Les trade-unions ont lutté depuis près de 60 ans[1] : contre cette loi. Et quel est le résultat de cette lutte ? Ont-elles réussi à affranchir les ouvriers de l’esclavage où les tient le Capital, qui n’est lui-même que le produit des ouvriers ? Ont-elles mis un seul groupe de la classe laborieuse en mesure de s’élever au-dessus de la condition d’esclave salarié, de devenir possesseur des moyens de production, des matières premières, des instruments et des machines et par là possesseur des produits de son propre travail ? On sait que non seulement elles n’ont pas atteint ce but, mais que jamais non plus elles ne l’ont poursuivi.

Je serais le dernier à prétendre que les syndicats ne sont d’aucune utilité parce qu’ils ont négligé cela. Au contraire, les syndicats, en Angleterre aussi bien que dans les autres pays industriels, sont utiles aux classes travailleuses dans leur lutte contre le Capital. Le salaire moyen est égal à la somme des moyens de subsistance qui sont nécessaires aux ouvriers d’un pays donné pour conserver leur race suivant les conditions de vie de ce pays. Les conditions de vie peuvent être inégales pour des classes ouvrières différentes. Et le grand mérite des syndicats est qu’en luttant pour la défense du niveau du salaire et la réduction du temps de travail, ils s’efforcent de maintenir et d’élever leurs conditions de vie.

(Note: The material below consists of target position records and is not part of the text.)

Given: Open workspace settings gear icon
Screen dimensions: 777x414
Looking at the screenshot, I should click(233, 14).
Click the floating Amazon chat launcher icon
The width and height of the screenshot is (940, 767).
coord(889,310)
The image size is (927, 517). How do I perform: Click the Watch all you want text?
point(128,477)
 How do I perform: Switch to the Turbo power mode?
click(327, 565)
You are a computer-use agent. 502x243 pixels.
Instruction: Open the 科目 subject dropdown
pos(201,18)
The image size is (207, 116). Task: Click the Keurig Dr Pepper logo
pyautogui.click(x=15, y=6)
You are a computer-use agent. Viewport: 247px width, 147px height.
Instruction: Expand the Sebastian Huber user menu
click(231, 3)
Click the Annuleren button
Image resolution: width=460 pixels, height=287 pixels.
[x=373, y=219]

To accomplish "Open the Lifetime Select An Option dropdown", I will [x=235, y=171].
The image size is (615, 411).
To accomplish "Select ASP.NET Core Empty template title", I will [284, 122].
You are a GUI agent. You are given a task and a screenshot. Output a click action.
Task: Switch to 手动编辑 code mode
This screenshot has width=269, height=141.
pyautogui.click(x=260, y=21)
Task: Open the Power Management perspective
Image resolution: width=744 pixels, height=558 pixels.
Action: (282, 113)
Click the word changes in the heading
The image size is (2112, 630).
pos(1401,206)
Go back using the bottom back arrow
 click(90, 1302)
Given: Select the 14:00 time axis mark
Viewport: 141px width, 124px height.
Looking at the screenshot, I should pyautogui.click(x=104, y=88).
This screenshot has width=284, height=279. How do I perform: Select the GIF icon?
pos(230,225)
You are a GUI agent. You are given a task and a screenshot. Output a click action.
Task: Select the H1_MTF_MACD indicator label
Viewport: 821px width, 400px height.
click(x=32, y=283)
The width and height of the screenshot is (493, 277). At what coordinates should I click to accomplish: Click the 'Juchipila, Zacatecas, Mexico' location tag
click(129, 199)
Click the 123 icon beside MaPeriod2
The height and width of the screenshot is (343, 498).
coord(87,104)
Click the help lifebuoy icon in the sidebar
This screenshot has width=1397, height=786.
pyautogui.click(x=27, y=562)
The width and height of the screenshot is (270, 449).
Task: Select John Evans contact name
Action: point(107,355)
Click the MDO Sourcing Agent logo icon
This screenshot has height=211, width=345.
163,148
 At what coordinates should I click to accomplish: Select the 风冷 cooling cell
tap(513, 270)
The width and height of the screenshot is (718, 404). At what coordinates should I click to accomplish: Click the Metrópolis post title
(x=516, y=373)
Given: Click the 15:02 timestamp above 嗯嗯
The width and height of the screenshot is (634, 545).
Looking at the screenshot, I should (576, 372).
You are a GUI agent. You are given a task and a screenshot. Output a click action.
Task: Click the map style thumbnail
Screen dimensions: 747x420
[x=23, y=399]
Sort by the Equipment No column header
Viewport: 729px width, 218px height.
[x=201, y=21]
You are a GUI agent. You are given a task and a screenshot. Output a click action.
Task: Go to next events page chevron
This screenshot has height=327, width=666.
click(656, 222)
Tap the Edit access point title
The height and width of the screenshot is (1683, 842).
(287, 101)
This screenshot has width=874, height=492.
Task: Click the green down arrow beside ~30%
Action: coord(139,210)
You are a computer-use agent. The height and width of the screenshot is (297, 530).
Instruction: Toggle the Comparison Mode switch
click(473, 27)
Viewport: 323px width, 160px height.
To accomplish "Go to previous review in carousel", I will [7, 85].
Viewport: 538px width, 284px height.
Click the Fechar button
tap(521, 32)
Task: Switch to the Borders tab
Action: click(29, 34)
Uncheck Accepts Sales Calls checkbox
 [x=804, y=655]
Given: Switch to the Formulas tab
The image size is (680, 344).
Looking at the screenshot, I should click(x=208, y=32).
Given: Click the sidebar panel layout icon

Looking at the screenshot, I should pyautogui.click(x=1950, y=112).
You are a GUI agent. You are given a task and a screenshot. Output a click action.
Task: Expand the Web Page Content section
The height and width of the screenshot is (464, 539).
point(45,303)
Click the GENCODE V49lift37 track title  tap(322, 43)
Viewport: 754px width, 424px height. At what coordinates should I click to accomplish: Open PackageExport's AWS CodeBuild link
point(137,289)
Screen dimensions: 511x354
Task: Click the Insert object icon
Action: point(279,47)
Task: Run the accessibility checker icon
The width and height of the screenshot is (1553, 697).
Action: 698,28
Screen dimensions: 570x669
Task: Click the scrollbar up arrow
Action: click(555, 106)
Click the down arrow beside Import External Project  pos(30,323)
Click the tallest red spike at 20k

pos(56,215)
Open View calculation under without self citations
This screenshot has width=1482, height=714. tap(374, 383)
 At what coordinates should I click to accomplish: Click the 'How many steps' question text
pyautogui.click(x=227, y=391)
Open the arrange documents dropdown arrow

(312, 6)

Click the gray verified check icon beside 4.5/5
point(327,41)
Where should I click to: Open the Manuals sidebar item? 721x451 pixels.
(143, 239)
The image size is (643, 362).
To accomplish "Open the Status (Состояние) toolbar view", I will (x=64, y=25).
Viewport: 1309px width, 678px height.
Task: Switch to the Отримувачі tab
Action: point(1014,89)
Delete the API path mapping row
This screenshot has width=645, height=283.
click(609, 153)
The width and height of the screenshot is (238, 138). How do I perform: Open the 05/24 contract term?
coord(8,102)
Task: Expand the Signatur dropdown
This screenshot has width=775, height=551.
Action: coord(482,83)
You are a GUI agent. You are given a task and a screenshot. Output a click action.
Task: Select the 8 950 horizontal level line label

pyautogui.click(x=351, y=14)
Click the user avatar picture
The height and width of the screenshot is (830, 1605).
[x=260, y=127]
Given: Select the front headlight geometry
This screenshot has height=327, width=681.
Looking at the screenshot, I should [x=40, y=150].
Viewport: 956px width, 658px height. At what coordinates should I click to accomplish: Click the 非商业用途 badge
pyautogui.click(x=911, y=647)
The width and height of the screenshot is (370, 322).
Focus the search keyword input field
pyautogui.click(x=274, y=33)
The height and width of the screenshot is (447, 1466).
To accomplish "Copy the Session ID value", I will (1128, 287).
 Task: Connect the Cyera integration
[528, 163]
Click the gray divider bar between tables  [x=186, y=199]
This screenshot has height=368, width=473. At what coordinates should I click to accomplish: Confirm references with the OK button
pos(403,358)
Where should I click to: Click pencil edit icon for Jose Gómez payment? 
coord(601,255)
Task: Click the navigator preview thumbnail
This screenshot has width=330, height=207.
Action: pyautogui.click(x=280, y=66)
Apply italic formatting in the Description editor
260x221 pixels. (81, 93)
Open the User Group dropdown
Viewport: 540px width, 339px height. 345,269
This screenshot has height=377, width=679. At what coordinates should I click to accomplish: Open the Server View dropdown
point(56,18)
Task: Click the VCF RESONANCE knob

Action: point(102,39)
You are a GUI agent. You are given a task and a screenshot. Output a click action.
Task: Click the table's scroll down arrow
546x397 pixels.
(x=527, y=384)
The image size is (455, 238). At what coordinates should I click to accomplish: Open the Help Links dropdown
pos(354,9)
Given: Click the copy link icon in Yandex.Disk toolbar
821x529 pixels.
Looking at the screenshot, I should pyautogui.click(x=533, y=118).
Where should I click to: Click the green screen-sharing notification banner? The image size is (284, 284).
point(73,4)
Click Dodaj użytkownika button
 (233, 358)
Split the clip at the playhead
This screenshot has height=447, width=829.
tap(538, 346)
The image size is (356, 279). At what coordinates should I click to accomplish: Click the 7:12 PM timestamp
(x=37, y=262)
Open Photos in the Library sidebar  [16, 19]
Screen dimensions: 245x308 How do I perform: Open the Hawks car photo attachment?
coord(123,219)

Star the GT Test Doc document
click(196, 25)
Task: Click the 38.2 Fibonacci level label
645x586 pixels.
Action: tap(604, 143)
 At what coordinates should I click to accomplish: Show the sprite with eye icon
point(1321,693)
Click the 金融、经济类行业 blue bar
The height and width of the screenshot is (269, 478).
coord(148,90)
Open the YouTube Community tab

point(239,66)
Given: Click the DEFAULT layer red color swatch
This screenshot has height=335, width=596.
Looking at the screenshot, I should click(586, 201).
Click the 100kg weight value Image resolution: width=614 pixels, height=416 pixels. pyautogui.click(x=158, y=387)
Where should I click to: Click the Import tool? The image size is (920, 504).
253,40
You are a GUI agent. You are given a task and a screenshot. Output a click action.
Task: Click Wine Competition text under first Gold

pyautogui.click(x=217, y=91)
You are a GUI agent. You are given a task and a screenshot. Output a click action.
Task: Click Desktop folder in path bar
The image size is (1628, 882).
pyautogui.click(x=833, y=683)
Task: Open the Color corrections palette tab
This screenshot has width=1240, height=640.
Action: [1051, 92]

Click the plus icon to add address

Il y a dans l’est de Londres de nombreuses professions dont le travail ne demande pas moins d’expérience et est pour le moins aussi pénible que celui des maçons et de leurs compagnons. Et cependant les ouvriers de ces professions gagnent à peine la moitié des salaires de ces ouvriers du bâtiment. D’où vient cela ? Simplement du fait qu’une forte organisation met ces derniers en mesure d’imposer un niveau de vie considérablement plus élevé comme norme des salaires, tandis que les premiers, inorganisés et impuissants, sont obligés de se soumettre non seulement à l’exploitation moyenne, mais aussi à l’exploitation arbitraire de leurs employeurs ; leurs conditions de vie deviennent de plus en plus inférieures, ils apprennent à vivre avec un salaire de plus en plus bas et leurs salaires baissent naturellement jusqu’au niveau qu’ils ont appris eux-mêmes à reconnaître comme suffisant.

La loi du salaire n’est donc pas invariable. Dans certaines limites elle n’est pas inflexible. A tous les moments, sauf dans

  1. F. Engels écrivit cet article dans The Labour Standard vers 1880.